[[ RECORDS FOR THIS TASK, beginning ]]

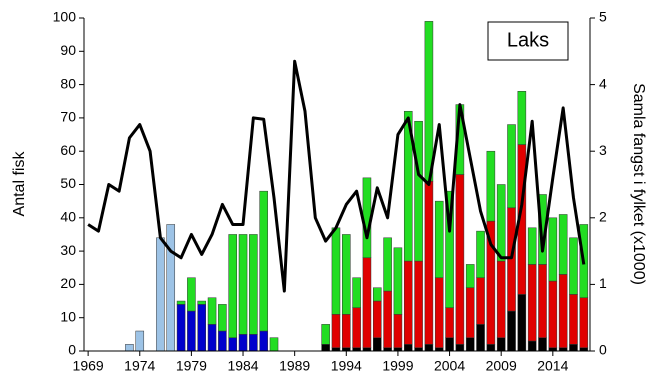 The width and height of the screenshot is (669, 391). I want to click on x-tick-label: 2004, so click(450, 366).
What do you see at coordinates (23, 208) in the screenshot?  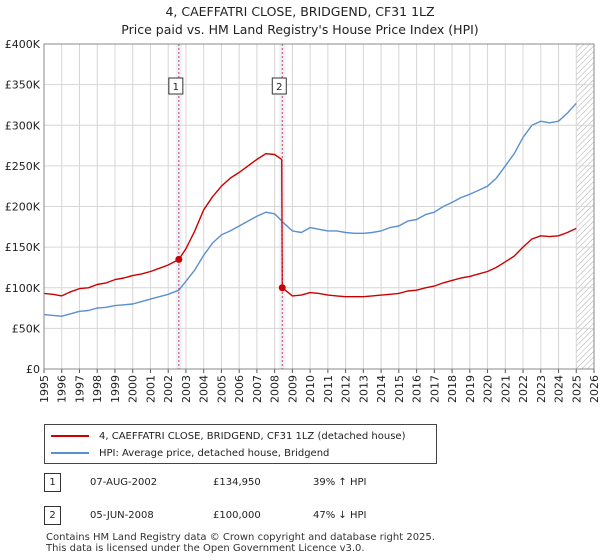 I see `y-tick-label: £200K` at bounding box center [23, 208].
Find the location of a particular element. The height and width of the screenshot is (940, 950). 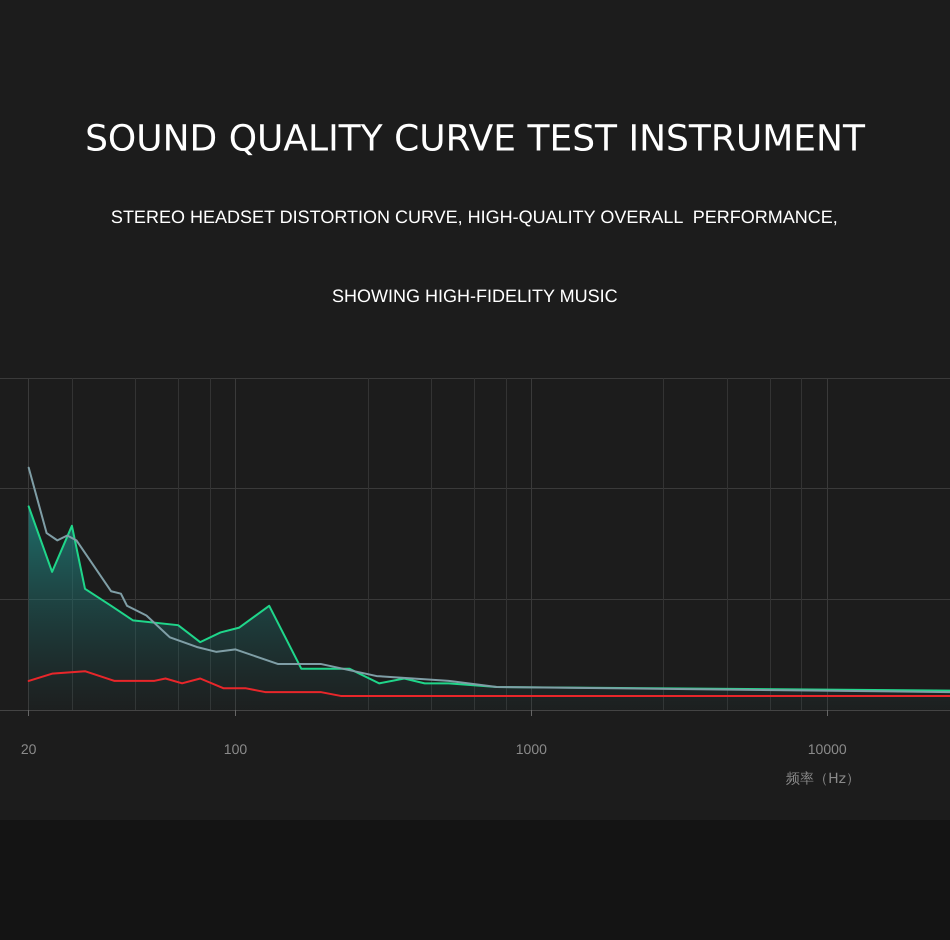

x-tick-label: 1000 is located at coordinates (532, 749).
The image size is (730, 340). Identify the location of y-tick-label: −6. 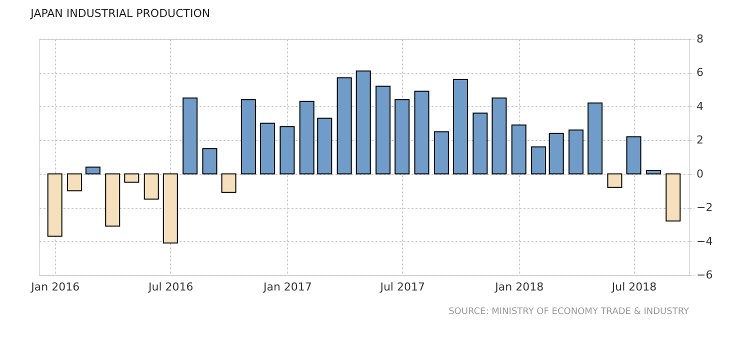
(704, 275).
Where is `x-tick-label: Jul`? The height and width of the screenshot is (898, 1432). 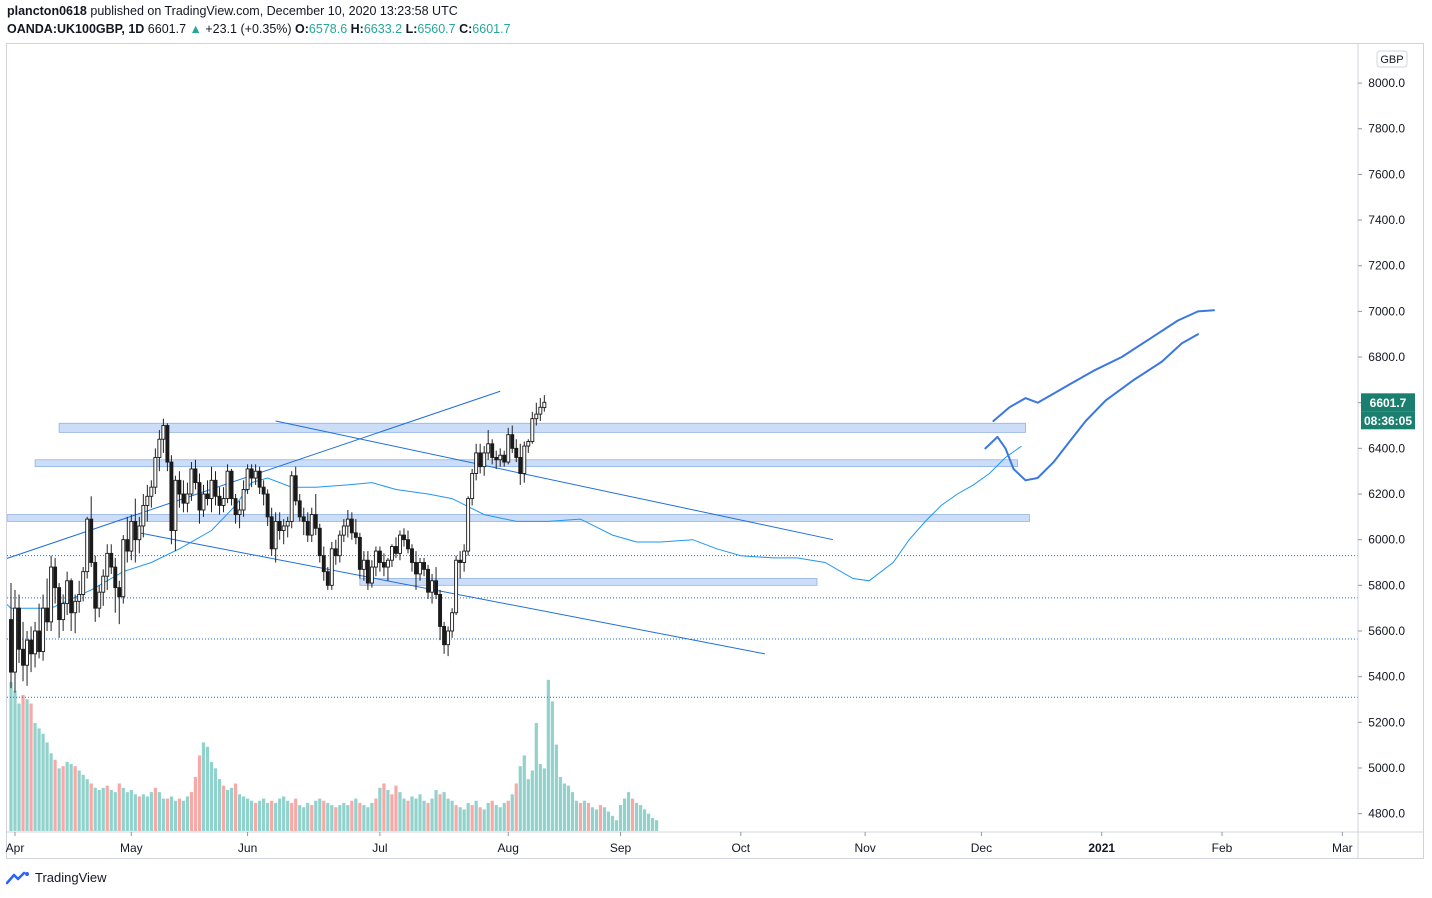
x-tick-label: Jul is located at coordinates (380, 848).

[[ RECORDS FOR THIS TASK, end ]]

_EXERCISE INSTRUCTIONS_:
Rewrite the records from the line containing "The image size" through the end as a JSON list of strings, one string per line, with blank lines omitted and the pictures left out.

_TASK RESPONSE_:
[
  "The image size is (730, 340). Identify the location of y-tick-label: −6. ",
  "(704, 275).",
  "Where is `x-tick-label: Jul`? The height and width of the screenshot is (898, 1432). ",
  "x-tick-label: Jul is located at coordinates (380, 848)."
]